- This course take a broad view of computational methods that encompasses the many ways - both routine and specialized - that computers are used by statistical analysts and data scientists.
9/1/2020
This broad view encompasses but is not limited to:
Managing, obtaining, and organizing data
Data exploration and visualization
Using statistical software for data analysis
Reproducible reporting and presentation of analyses
Computationally intensive methods in statistics and data science
Course Website: www.jbhender.github.io/Stats506/F20/
General computing skills: Linux shell, git, literate programming
Scripting Languages: R, Stata, SAS
“Advanced” R: dplyr, data.table, functional and object oriented programming
Other languages: (R)Markdown, (minimal) html
High performance, parallel, and batch computing
Computational algorithms: cross-validation, bootstrap re-sampling, permutation testing, Monte Carlo estimation, and simulation studies.
Recorded lectures, reading assignments, quizzes, and surveys
There is a “Computing Experience” survey due this Thursday.
The quiz for the first module, Linux Shell Skills, is due next Tuesday.
New modules, with lectures, reading assignments and a quiz, will be released on Mondays. The quiz is always due the following Tuesday.
Beginning September 8, we will use class meetings on Tuesday for a synchronous activity related to the module released the previous week.
Activities will run each Tuesday until the Thanksgiving recess, with the exception of Tuesday November 3 (US election). This is 10 meetings.
Attendance on activity Tuesdays is required.

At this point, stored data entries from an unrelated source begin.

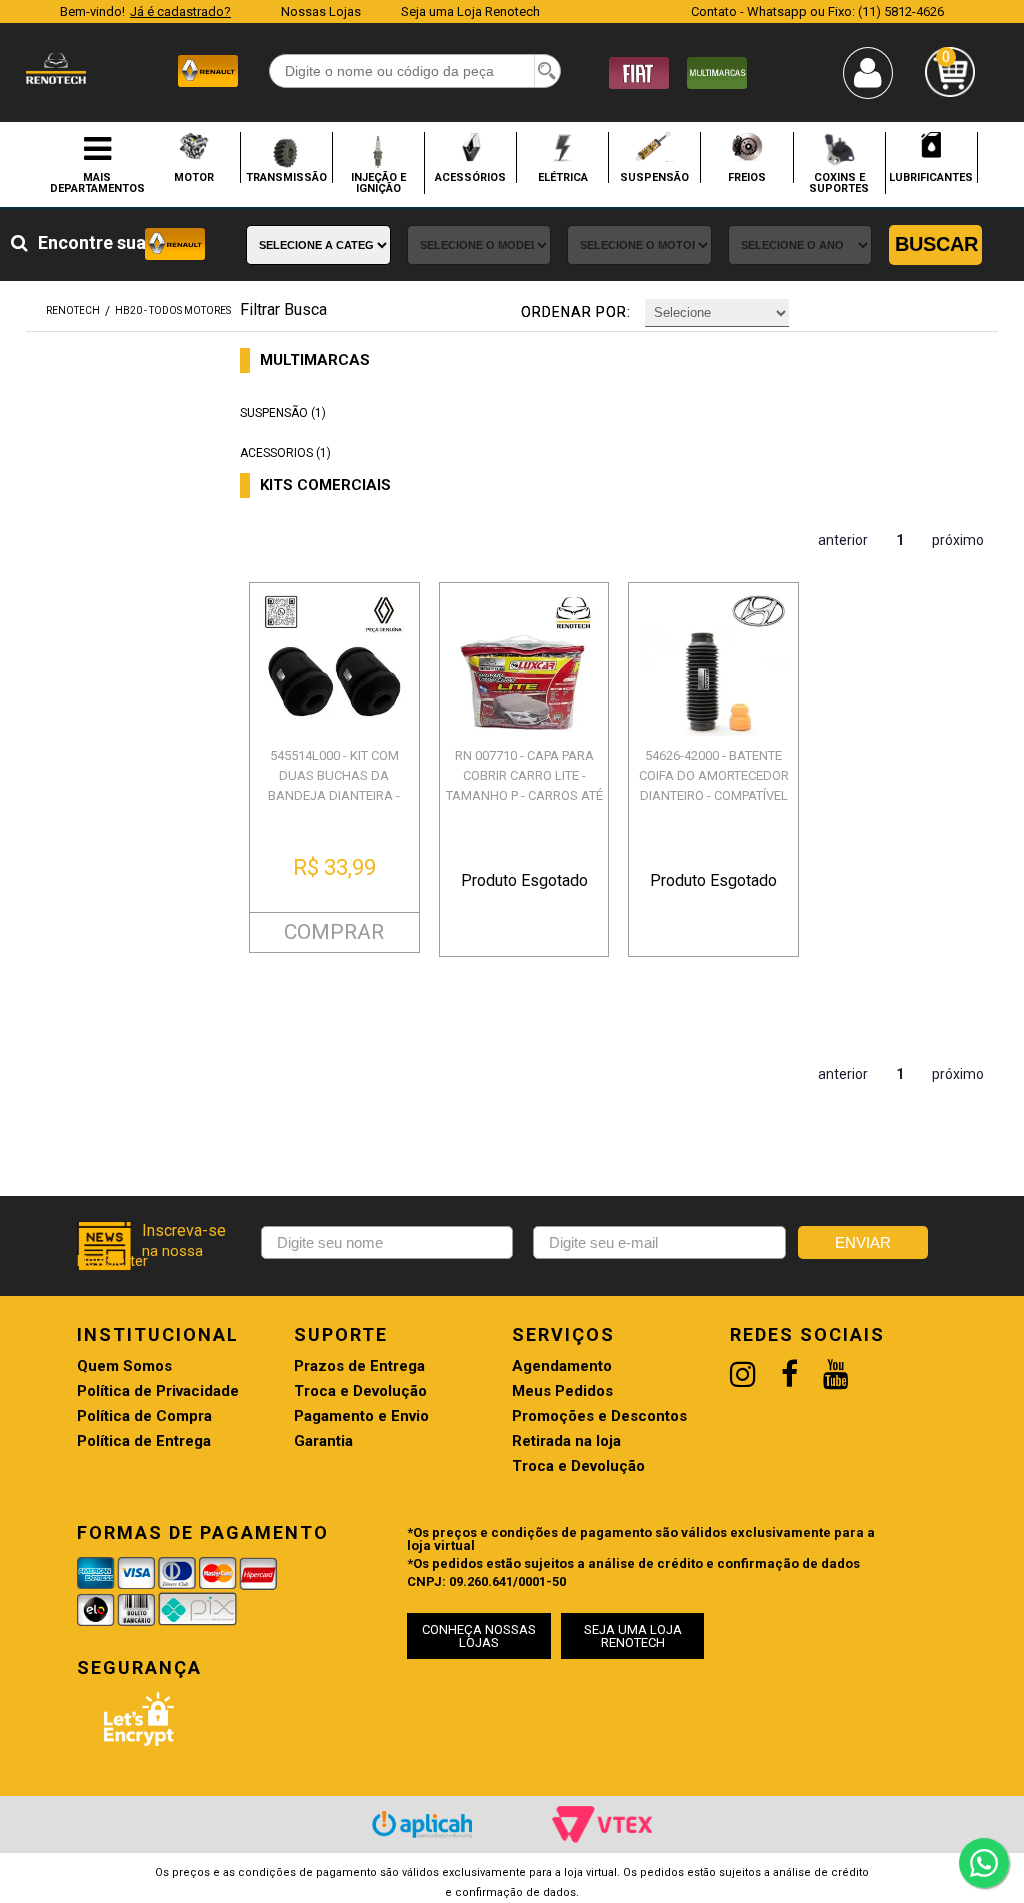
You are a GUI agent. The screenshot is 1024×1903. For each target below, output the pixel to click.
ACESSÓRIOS (470, 177)
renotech (73, 310)
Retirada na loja (566, 1441)
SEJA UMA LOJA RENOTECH (633, 1636)
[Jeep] (717, 71)
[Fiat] (639, 71)
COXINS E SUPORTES (839, 182)
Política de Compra (144, 1416)
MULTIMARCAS (315, 360)
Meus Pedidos (562, 1391)
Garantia (323, 1441)
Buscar (936, 244)
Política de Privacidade (158, 1391)
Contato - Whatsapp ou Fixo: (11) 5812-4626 (817, 11)
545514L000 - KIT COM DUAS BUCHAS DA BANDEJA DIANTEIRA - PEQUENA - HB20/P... (334, 785)
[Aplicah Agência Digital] (422, 1824)
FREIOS (747, 177)
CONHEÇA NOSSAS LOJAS (479, 1636)
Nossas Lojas (321, 11)
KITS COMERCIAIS (325, 485)
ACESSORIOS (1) (285, 453)
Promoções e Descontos (599, 1416)
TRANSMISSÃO (286, 177)
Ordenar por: (576, 312)
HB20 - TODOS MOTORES (173, 310)
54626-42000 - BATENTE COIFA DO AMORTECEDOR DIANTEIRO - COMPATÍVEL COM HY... (714, 785)
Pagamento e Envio (361, 1416)
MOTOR (194, 177)
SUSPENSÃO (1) (283, 413)
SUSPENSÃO (654, 177)
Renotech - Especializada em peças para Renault (56, 68)
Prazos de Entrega (359, 1366)
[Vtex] (602, 1824)
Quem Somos (124, 1366)
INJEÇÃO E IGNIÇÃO (378, 182)
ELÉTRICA (563, 177)
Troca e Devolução (360, 1391)
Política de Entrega (144, 1441)
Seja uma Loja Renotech (470, 11)
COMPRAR (334, 932)
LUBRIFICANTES (931, 177)
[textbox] (415, 71)
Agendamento (562, 1366)
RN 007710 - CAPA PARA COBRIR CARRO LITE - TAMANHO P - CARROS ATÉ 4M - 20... (524, 785)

Each class counts 10 points (1%) toward the course grade.
Class meetings on Thursdays and Tuesdays after the Thanksgiving recess will be brief Q & A sessions.
There are three optional texts for this course, all on using R.

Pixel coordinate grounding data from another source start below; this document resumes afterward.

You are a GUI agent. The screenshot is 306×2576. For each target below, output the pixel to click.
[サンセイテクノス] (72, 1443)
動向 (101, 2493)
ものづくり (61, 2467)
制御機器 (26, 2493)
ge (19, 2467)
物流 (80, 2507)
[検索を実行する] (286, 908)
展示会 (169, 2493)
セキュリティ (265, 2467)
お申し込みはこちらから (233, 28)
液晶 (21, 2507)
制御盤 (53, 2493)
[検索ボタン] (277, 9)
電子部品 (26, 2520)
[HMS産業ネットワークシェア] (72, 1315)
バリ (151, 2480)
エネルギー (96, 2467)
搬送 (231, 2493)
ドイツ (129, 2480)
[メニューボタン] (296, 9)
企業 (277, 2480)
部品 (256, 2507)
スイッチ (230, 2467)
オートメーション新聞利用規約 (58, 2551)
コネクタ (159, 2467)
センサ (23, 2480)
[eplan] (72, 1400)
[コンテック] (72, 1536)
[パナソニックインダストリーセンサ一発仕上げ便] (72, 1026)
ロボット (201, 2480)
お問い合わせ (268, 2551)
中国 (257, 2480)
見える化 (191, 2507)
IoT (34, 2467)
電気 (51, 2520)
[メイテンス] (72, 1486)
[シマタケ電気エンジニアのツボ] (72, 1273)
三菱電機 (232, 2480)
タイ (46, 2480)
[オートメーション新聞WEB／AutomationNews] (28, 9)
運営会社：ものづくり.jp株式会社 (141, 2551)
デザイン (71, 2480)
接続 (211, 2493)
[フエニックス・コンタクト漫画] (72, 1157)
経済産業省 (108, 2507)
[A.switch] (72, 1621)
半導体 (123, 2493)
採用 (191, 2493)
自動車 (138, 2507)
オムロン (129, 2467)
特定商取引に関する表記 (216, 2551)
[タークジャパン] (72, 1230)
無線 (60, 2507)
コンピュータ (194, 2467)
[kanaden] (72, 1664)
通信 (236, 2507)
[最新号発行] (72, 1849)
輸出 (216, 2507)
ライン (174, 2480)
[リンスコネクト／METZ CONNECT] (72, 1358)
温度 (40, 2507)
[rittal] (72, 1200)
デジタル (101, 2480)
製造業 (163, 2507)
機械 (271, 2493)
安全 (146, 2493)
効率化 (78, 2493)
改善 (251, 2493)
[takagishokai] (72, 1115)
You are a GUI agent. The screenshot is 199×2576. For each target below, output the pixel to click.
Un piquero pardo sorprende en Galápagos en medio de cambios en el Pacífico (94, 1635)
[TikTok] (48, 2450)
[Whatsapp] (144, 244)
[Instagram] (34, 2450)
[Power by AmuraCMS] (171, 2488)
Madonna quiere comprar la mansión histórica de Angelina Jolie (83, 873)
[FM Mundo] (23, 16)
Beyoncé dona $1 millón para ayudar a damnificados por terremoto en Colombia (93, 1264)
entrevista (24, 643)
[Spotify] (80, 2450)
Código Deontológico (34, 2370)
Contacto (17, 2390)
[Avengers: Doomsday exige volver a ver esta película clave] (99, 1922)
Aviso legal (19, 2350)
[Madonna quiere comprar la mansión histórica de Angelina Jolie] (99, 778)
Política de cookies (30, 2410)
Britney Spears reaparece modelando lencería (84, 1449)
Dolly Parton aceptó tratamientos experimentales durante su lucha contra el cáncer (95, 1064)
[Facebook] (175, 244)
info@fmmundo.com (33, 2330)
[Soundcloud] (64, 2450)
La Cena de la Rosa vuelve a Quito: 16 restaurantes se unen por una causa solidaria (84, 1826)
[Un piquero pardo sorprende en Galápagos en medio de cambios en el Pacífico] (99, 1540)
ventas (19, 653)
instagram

None of texts are required to complete problem sets or quizzes, but I will occasionally include optional readings from these texts to supplement course material.

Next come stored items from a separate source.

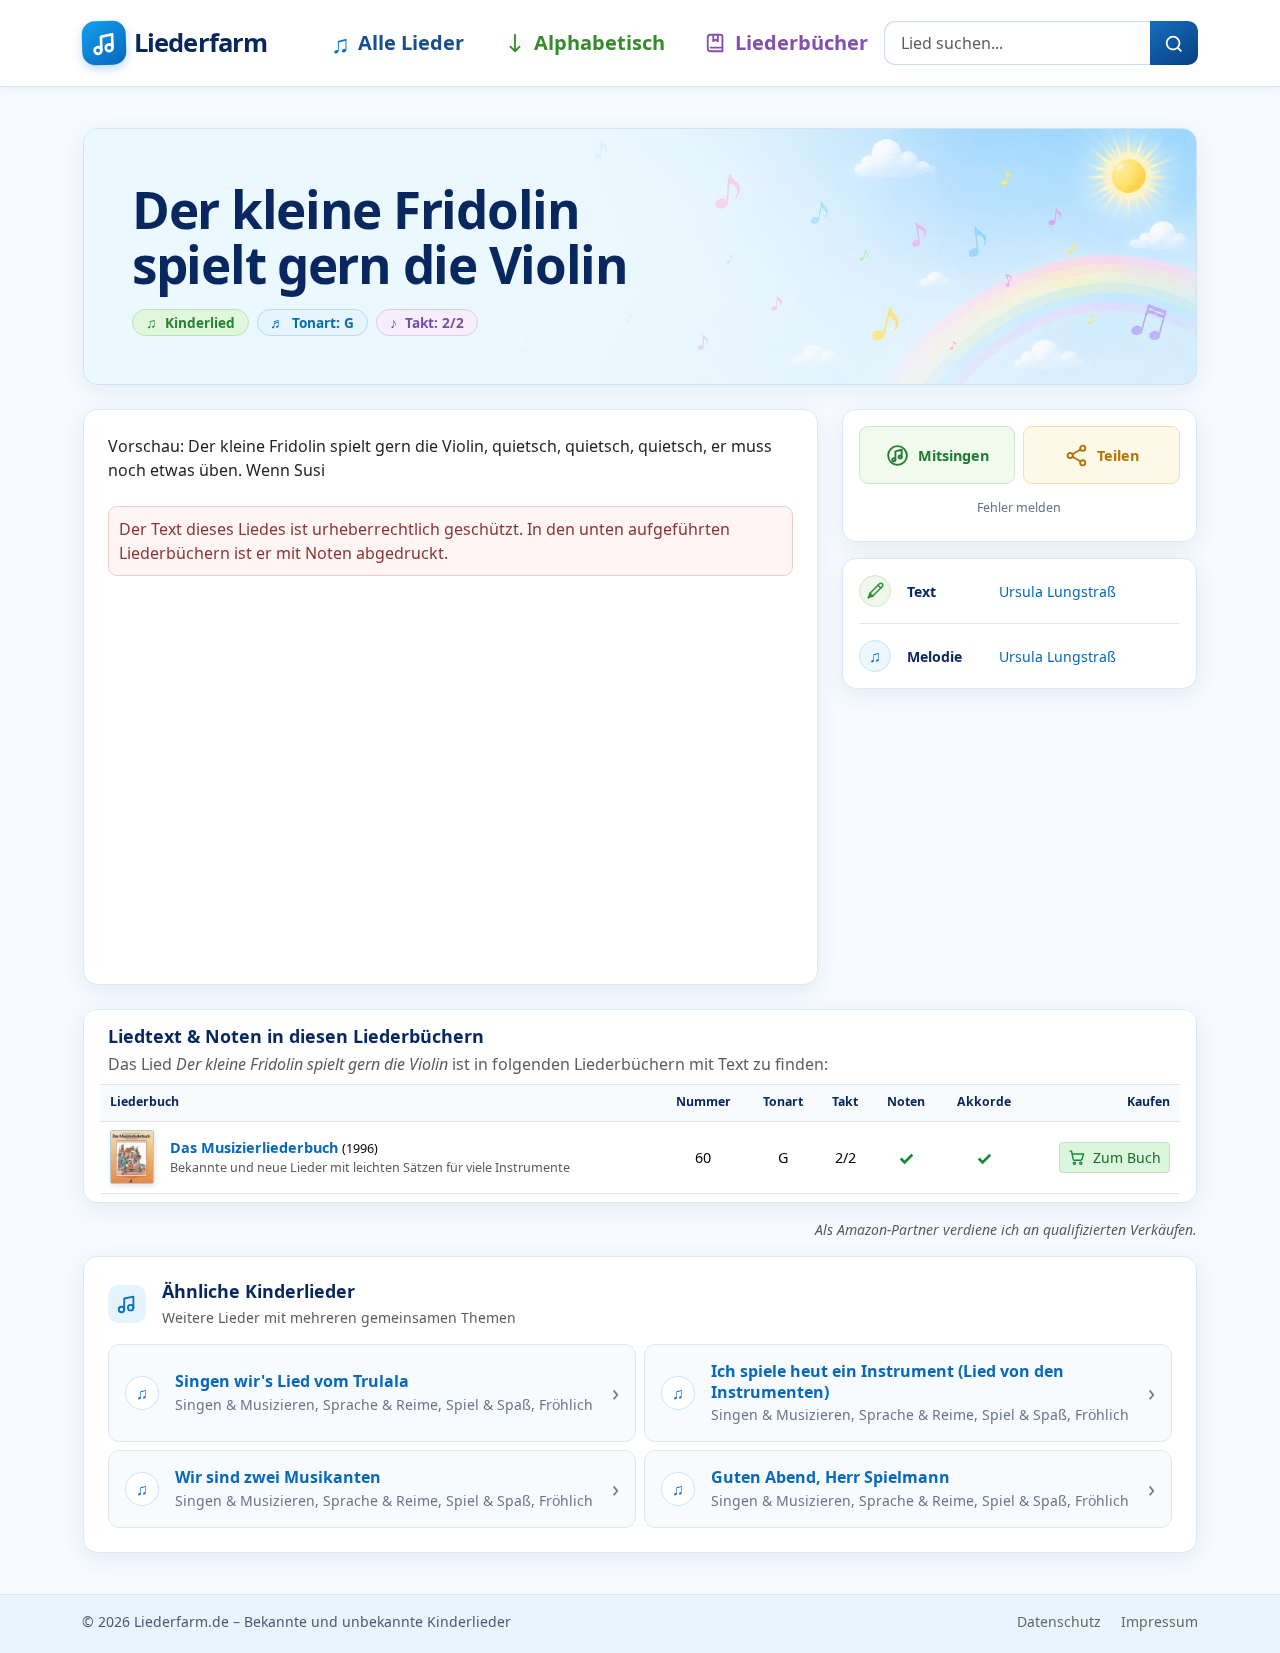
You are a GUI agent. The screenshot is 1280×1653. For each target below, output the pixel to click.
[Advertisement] (1019, 845)
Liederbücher (801, 42)
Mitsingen (953, 455)
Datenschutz (1059, 1621)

The Art of R Programming, by Norman Matloff, is recommended for those with little to no previous experience in R.
R for Data Science by Garrett Grolemund, and Hadley Wickham is a useful read for both new and experienced R users and will be a frequent reference for this course.
Advanced R, by Hadley Wickham, is for those who would like to develop a deep understanding of R and its inner workings.
Why will we focus on R, SAS, and Stata?
These appear to be the most in demand in the job market for statistical analysts.
For data science jobs, R and Python appear to be the most in demand.
Other courses devoted exclusively to Python.
In The Popularity of Data Science Software, Robert Muenchen presents analyses measuring the popularity of various software in job postings and academic articles.
We will review the first 5 or so plots from the article.
R, SAS, and Stata are examples of domain specific languages used primarily for statistics and data analysis.
SQL or ‘structured query language’ is a specialized language for querying databases.
Python is a general purpose scripting language with a number of libraries for math, statistics, data analysis, and machine learning including: numpy, pandas, statsmodels, sckitlearn, and tensorflow.
System and application languages such as C/C++, Java, and go can be used to produce very high performance code – but have a larger learning and development curve.